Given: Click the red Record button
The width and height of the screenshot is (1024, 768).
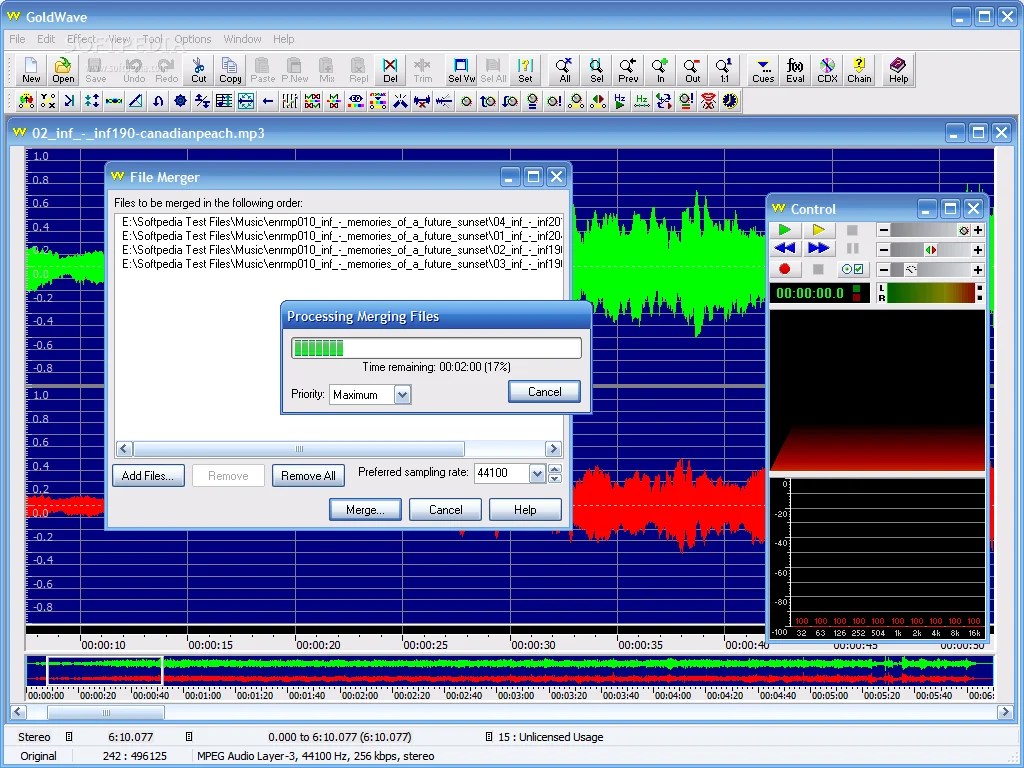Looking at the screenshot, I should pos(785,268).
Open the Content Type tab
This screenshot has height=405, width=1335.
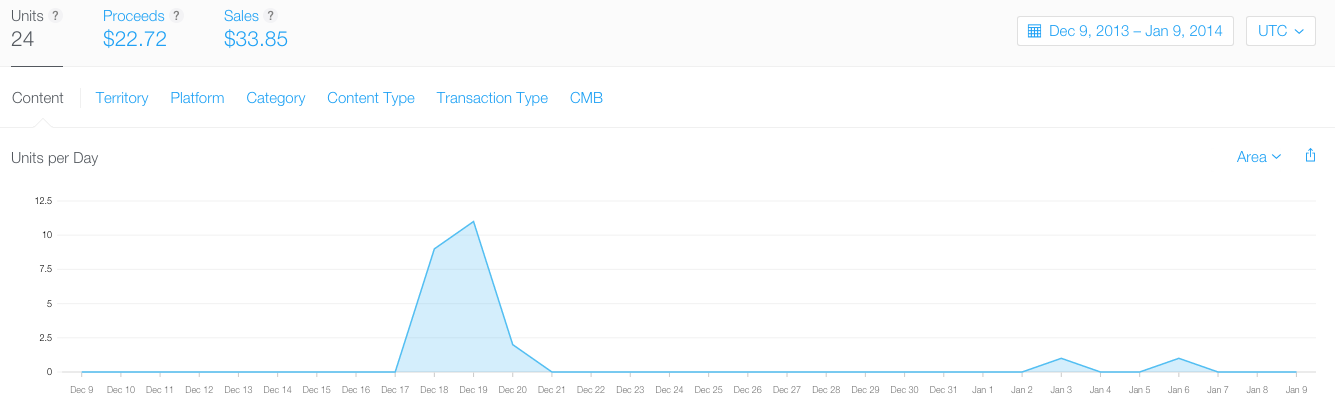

Brief
All of the material is to be reproduced verbatim, pictures excluded.

Solved exercise
Given: Click the red Record button
The width and height of the screenshot is (1024, 768).
Looking at the screenshot, I should pos(785,268).
Open the Content Type tab
This screenshot has height=405, width=1335.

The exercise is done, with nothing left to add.